Azure / azure-cli

Azure Command-Line Interface
MIT License
4.03k stars 3.01k forks source link

Az Cli Gateway updates roll back each other #28615

Closed KasperMoss closed 6 months ago

KasperMoss commented 8 months ago

Describe the bug

When updating an Application Gateway with Azure CLI, under specific timings, two calls might end up with one of them overwriting the other.

The problem is an interaction between Application Gateway and the default retry logic of the Azure CLI. When a system returns a retryable error, Azure CLI will retry the exact same command once more. This does not work for Application Gateway though, as it returns a 429 - Retryable error if two commands happen at the same time (or close to). Because Application Gateway takes the entire state of the resource in its Put command, retrying will always delete the change that competed with it and caused the 429 in the first place. In other words, getting this retryable error and handling it will revert changes.

Solution suggestions:

A major problem in the current solution is that Azure CLI completely hides the error from us - we do not, without --debug enabled, get any indication that there has been any trouble and everything passes correctly.

The below graph shows how the issue happened when two pipelines (running independently of each other) ended up with one removing the change the other had made. The graph should be viewed as a timeline, with items further down on the graph happening later.

Annotation 2024-03-22 125804

Related command

az network application-gateway address-pool update

Errors

No error messages are received by default.

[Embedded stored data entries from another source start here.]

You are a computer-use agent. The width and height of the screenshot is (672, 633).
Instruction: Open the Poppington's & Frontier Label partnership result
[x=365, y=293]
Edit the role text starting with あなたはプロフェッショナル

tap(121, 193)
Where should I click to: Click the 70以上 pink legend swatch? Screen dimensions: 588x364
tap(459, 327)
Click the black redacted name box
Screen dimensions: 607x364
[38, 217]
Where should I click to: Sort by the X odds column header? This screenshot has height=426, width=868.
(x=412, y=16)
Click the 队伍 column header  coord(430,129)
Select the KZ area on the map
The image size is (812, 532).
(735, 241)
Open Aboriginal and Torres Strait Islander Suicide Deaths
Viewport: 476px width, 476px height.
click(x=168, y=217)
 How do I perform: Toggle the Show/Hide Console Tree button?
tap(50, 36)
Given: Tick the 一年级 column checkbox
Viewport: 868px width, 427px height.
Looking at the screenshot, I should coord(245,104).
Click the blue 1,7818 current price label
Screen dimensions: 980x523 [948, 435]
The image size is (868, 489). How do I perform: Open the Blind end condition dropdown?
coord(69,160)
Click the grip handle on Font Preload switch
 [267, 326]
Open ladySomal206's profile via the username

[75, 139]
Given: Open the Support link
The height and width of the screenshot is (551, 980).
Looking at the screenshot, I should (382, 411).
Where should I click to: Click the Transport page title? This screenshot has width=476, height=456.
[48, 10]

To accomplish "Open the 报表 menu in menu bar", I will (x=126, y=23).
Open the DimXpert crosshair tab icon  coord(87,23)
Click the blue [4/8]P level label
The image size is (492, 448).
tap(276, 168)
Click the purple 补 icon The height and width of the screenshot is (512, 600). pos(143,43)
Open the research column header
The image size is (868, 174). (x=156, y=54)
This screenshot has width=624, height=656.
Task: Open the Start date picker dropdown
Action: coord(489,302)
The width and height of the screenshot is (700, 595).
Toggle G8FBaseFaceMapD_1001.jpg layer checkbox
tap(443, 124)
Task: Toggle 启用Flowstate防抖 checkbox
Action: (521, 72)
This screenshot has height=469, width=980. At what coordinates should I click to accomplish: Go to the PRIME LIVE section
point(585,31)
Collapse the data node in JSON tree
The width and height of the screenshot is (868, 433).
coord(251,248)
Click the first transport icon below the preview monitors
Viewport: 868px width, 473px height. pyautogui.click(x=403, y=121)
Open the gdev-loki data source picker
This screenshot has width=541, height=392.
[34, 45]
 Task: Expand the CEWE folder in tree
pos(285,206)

With --debug on, the error is shown as a 429 - RetryableError response.

Issue script & Debug output

Command (note that this works fine outside of the timing issues) $verificationAddressPool = az network application-gateway address-pool update --gateway-name $appGatewayName --name $verificationAddressPoolName --resource-group $AppGatewayResourceGroup --servers $privateEndpointIp

Adding a debug log to this would be cumbersome and nearly unreadable as it would include several debug logs that would need to be compared to each other to understand the issue. See the above graph instead.

Expected behavior

Two sequential updates that ends with both solutions applied

Environment Summary

azure-cli 2.58.0

core 2.58.0 telemetry 1.1.0

Extensions: azure-devops 1.0.0

Dependencies: msal 1.26.0 azure-mgmt-resource 23.1.0b2

Python location '/opt/az/bin/python3' Extensions directory '/opt/az/azcliextensions'

Python (Linux) 3.11.7 (main, Feb 29 2024, 02:08:19) [GCC 11.4.0]

Additional context

We have tried with az network application-gateway wait --resource-group $ResourceGroup --name $AppGatewayName --updated but this does not work as an update is not in progress before both commands finish their get call

yonzhan commented 8 months ago

Thank you for opening this issue, we will look into it.

necusjz commented 8 months ago

@KasperMoss Thanks for your detailed description!

Do you think az network application-gateway wait --resource-group $ResourceGroup --name $AppGatewayName wait --custom <a-custom-JMESPath-query> could be a workaround here?

necusjz commented 8 months ago

add @appgwsuppgithub for awareness

KasperMoss commented 8 months ago

Hi, @necusjz

I am not sure - we do not know the order that the environments will reach this part of the process - it has to happen after our BICEP templates have finished deploying and that step (plus a few others) introduce a lot of variance in the system. I am not sure which custom query we could use here that would be generic to the application gateway overall, and different from the wait we are already using.

Sorry about the slow reply - I have been away for Easter